▸ Exercise details
Change every "Instruction" in the entries below to "Goal" and leave everything else as it is.

++++ Given information

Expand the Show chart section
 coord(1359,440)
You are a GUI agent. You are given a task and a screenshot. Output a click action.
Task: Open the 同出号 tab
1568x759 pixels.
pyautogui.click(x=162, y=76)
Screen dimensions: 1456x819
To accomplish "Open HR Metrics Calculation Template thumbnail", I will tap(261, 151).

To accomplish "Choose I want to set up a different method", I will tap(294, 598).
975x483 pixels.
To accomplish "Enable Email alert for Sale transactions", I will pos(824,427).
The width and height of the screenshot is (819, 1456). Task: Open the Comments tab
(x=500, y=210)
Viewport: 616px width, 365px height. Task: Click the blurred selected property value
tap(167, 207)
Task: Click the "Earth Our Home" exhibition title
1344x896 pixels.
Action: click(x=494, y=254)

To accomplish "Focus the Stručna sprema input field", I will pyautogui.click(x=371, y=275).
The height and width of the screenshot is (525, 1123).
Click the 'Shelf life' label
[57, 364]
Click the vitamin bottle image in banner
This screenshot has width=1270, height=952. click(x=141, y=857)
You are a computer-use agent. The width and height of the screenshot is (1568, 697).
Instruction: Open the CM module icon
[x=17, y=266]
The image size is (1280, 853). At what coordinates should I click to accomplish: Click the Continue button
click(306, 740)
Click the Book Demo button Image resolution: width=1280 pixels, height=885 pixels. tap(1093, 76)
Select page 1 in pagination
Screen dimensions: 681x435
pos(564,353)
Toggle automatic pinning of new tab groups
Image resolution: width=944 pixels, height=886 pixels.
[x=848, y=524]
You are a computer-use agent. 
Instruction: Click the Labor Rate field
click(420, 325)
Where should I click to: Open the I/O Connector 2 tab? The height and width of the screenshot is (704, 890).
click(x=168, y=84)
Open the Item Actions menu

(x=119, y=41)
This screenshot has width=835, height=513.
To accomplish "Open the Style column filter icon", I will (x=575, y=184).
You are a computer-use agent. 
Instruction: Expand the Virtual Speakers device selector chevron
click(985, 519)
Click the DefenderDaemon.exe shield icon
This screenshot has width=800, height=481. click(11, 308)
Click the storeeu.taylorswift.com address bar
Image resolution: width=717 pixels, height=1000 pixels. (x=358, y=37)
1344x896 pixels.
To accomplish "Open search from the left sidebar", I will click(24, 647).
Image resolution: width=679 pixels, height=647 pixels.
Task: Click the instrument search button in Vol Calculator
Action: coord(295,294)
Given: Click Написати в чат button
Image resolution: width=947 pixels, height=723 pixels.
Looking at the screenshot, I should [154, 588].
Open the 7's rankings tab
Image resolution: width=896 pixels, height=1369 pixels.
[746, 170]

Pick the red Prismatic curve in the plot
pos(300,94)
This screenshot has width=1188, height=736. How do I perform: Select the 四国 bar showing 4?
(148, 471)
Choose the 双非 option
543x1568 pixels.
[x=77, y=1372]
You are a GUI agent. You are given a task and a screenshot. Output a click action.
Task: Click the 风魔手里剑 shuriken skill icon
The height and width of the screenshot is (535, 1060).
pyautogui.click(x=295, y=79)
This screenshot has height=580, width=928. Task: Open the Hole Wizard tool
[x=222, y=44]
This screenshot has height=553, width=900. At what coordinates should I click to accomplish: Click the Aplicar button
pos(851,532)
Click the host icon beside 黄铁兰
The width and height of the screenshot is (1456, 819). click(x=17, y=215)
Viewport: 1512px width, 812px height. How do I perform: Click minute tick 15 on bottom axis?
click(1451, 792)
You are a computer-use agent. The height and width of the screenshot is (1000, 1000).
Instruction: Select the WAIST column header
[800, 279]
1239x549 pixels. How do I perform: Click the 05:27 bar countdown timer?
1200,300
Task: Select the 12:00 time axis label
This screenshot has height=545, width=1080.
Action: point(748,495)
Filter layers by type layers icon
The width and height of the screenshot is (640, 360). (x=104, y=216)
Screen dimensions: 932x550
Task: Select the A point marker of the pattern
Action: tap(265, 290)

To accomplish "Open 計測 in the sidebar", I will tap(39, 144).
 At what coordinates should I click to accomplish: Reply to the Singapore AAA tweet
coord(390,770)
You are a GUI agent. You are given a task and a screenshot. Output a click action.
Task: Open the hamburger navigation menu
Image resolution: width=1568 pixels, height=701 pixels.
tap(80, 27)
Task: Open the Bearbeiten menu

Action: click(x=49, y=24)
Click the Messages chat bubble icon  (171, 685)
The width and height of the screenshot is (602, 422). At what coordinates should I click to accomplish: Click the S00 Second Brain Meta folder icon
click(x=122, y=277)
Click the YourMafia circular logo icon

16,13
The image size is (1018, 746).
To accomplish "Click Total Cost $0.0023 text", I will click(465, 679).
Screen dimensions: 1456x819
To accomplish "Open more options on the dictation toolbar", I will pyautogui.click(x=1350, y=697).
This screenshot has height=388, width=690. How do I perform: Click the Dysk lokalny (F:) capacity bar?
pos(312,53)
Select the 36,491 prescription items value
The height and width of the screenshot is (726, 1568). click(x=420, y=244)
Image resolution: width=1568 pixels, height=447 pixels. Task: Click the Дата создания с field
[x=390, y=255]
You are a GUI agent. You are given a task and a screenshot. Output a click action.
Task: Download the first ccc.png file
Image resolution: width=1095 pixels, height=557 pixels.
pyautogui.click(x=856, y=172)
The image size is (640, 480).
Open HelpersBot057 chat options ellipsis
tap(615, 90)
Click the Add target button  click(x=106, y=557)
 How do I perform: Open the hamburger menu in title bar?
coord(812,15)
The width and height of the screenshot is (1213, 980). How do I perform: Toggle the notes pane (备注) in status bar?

++++++++

▸ Correct response
Expand the Show chart section
 coord(1359,440)
You are a GUI agent. You are given a task and a screenshot. Output a click action.
Task: Open the 同出号 tab
1568x759 pixels.
pyautogui.click(x=162, y=76)
Screen dimensions: 1456x819
To accomplish "Open HR Metrics Calculation Template thumbnail", I will tap(261, 151).

To accomplish "Choose I want to set up a different method", I will tap(294, 598).
975x483 pixels.
To accomplish "Enable Email alert for Sale transactions", I will pos(824,427).
The width and height of the screenshot is (819, 1456). Task: Open the Comments tab
(x=500, y=210)
Viewport: 616px width, 365px height. Task: Click the blurred selected property value
tap(167, 207)
Task: Click the "Earth Our Home" exhibition title
1344x896 pixels.
Action: click(x=494, y=254)

To accomplish "Focus the Stručna sprema input field", I will pyautogui.click(x=371, y=275).
The height and width of the screenshot is (525, 1123).
Click the 'Shelf life' label
[57, 364]
Click the vitamin bottle image in banner
This screenshot has width=1270, height=952. click(x=141, y=857)
You are a computer-use agent. The width and height of the screenshot is (1568, 697).
Goal: Open the CM module icon
[x=17, y=266]
The image size is (1280, 853). At what coordinates should I click to accomplish: Click the Continue button
click(306, 740)
Click the Book Demo button Image resolution: width=1280 pixels, height=885 pixels. tap(1093, 76)
Select page 1 in pagination
Screen dimensions: 681x435
pos(564,353)
Toggle automatic pinning of new tab groups
Image resolution: width=944 pixels, height=886 pixels.
[x=848, y=524]
You are a computer-use agent. 
Goal: Click the Labor Rate field
click(420, 325)
Where should I click to: Open the I/O Connector 2 tab? The height and width of the screenshot is (704, 890).
click(x=168, y=84)
Open the Item Actions menu

(x=119, y=41)
This screenshot has width=835, height=513.
To accomplish "Open the Style column filter icon", I will (x=575, y=184).
You are a computer-use agent. 
Goal: Expand the Virtual Speakers device selector chevron
click(985, 519)
Click the DefenderDaemon.exe shield icon
This screenshot has width=800, height=481. click(11, 308)
Click the storeeu.taylorswift.com address bar
Image resolution: width=717 pixels, height=1000 pixels. (x=358, y=37)
1344x896 pixels.
To accomplish "Open search from the left sidebar", I will click(24, 647).
Image resolution: width=679 pixels, height=647 pixels.
Task: Click the instrument search button in Vol Calculator
Action: coord(295,294)
Given: Click Написати в чат button
Image resolution: width=947 pixels, height=723 pixels.
Looking at the screenshot, I should [154, 588].
Open the 7's rankings tab
Image resolution: width=896 pixels, height=1369 pixels.
[746, 170]

Pick the red Prismatic curve in the plot
pos(300,94)
This screenshot has width=1188, height=736. How do I perform: Select the 四国 bar showing 4?
(148, 471)
Choose the 双非 option
543x1568 pixels.
[x=77, y=1372]
You are a GUI agent. You are given a task and a screenshot. Output a click action.
Task: Click the 风魔手里剑 shuriken skill icon
The height and width of the screenshot is (535, 1060).
pyautogui.click(x=295, y=79)
This screenshot has height=580, width=928. Task: Open the Hole Wizard tool
[x=222, y=44]
This screenshot has height=553, width=900. At what coordinates should I click to accomplish: Click the Aplicar button
pos(851,532)
Click the host icon beside 黄铁兰
The width and height of the screenshot is (1456, 819). click(x=17, y=215)
Viewport: 1512px width, 812px height. How do I perform: Click minute tick 15 on bottom axis?
click(1451, 792)
You are a computer-use agent. The height and width of the screenshot is (1000, 1000).
Goal: Select the WAIST column header
[800, 279]
1239x549 pixels. How do I perform: Click the 05:27 bar countdown timer?
1200,300
Task: Select the 12:00 time axis label
This screenshot has height=545, width=1080.
Action: point(748,495)
Filter layers by type layers icon
The width and height of the screenshot is (640, 360). (x=104, y=216)
Screen dimensions: 932x550
Task: Select the A point marker of the pattern
Action: tap(265, 290)

To accomplish "Open 計測 in the sidebar", I will tap(39, 144).
 At what coordinates should I click to accomplish: Reply to the Singapore AAA tweet
coord(390,770)
You are a GUI agent. You are given a task and a screenshot. Output a click action.
Task: Open the hamburger navigation menu
Image resolution: width=1568 pixels, height=701 pixels.
tap(80, 27)
Task: Open the Bearbeiten menu

Action: click(x=49, y=24)
Click the Messages chat bubble icon  (171, 685)
The width and height of the screenshot is (602, 422). At what coordinates should I click to accomplish: Click the S00 Second Brain Meta folder icon
click(x=122, y=277)
Click the YourMafia circular logo icon

16,13
The image size is (1018, 746).
To accomplish "Click Total Cost $0.0023 text", I will click(465, 679).
Screen dimensions: 1456x819
To accomplish "Open more options on the dictation toolbar", I will pyautogui.click(x=1350, y=697).
This screenshot has height=388, width=690. How do I perform: Click the Dysk lokalny (F:) capacity bar?
pos(312,53)
Select the 36,491 prescription items value
The height and width of the screenshot is (726, 1568). click(x=420, y=244)
Image resolution: width=1568 pixels, height=447 pixels. Task: Click the Дата создания с field
[x=390, y=255]
You are a GUI agent. You are given a task and a screenshot. Output a click action.
Task: Download the first ccc.png file
Image resolution: width=1095 pixels, height=557 pixels.
pyautogui.click(x=856, y=172)
The image size is (640, 480).
Open HelpersBot057 chat options ellipsis
tap(615, 90)
Click the Add target button  click(x=106, y=557)
 How do I perform: Open the hamburger menu in title bar?
coord(812,15)
The width and height of the screenshot is (1213, 980). How do I perform: Toggle the notes pane (备注) in status bar?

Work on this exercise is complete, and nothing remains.